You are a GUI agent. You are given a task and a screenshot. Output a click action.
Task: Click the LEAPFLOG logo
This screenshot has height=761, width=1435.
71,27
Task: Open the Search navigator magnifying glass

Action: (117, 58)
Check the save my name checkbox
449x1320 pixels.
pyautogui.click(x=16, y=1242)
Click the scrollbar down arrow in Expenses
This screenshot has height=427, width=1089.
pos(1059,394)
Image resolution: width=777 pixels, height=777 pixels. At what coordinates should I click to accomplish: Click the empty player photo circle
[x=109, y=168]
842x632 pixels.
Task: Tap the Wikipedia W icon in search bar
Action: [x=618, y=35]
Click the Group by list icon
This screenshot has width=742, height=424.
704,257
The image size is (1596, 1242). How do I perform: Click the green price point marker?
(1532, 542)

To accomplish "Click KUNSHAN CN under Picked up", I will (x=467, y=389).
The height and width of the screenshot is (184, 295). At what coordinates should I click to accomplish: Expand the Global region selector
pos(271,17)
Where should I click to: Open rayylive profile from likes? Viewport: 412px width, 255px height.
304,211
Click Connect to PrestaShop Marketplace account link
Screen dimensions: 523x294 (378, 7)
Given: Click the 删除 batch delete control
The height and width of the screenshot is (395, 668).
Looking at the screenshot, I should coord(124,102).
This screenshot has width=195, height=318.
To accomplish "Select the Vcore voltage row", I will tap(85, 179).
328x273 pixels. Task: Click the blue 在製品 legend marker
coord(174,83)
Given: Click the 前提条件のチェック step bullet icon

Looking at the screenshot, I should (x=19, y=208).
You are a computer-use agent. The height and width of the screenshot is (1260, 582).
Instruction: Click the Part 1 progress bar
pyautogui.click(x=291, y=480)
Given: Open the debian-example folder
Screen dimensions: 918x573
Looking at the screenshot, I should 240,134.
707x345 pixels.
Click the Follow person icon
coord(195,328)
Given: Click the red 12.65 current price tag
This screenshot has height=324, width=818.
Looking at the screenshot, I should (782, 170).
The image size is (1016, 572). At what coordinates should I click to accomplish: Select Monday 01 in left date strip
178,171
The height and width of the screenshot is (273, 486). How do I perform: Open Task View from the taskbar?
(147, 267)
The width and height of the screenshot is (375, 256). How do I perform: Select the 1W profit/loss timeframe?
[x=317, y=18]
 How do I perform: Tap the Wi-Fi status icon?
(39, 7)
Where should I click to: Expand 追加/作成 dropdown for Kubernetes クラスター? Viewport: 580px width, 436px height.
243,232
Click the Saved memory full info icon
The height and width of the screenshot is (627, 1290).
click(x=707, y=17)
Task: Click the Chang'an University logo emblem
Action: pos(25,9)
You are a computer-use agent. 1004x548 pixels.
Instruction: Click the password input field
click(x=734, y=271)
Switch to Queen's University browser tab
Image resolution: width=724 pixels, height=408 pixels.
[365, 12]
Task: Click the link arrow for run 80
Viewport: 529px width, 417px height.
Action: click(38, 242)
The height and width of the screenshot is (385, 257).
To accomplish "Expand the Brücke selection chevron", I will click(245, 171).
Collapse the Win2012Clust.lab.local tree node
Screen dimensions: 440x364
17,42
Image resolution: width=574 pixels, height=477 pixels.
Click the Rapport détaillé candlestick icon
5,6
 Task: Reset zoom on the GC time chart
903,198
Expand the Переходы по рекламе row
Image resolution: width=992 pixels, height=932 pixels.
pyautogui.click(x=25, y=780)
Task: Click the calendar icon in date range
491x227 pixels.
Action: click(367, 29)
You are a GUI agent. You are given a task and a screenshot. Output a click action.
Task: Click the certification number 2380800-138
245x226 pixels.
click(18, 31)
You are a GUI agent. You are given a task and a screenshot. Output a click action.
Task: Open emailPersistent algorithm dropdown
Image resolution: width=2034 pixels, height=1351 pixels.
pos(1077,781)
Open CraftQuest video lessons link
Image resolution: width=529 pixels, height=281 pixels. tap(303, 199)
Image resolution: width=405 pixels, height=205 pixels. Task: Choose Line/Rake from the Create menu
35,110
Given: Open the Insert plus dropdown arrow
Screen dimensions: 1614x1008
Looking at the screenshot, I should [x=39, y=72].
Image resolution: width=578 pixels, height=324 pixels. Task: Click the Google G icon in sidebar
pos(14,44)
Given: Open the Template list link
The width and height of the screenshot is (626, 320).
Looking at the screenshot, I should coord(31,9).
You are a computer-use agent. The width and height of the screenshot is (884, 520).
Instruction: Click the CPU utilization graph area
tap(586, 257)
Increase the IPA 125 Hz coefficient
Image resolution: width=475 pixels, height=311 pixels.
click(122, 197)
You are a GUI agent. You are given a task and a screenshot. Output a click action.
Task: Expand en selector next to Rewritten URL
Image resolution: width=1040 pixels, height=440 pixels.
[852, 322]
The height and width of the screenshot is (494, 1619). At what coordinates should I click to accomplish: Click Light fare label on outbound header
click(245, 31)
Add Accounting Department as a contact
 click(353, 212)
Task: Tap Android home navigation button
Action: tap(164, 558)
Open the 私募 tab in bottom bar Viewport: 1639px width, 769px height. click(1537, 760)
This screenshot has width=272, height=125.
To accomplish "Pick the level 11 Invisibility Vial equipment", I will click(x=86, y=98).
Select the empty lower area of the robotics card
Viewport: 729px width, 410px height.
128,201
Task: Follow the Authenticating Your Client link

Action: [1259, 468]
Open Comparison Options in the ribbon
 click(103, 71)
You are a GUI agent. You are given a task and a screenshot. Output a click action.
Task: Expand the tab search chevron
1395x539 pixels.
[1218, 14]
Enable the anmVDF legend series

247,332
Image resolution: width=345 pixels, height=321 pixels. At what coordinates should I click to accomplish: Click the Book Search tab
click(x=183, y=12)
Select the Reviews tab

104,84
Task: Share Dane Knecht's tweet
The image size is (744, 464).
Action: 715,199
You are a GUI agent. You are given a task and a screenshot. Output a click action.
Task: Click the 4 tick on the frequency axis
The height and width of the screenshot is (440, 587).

[Set task]
Please retype the entries above exactly, from the line with "Click the scrollbar down arrow in Expenses" to the line with "pos(271,17)", including both of those lines.

[Final answer]
Click the scrollbar down arrow in Expenses
This screenshot has height=427, width=1089.
pos(1059,394)
Image resolution: width=777 pixels, height=777 pixels. At what coordinates should I click to accomplish: Click the empty player photo circle
[x=109, y=168]
842x632 pixels.
Task: Tap the Wikipedia W icon in search bar
Action: [x=618, y=35]
Click the Group by list icon
This screenshot has width=742, height=424.
704,257
The image size is (1596, 1242). How do I perform: Click the green price point marker?
(1532, 542)

To accomplish "Click KUNSHAN CN under Picked up", I will (x=467, y=389).
The height and width of the screenshot is (184, 295). At what coordinates should I click to accomplish: Expand the Global region selector
pos(271,17)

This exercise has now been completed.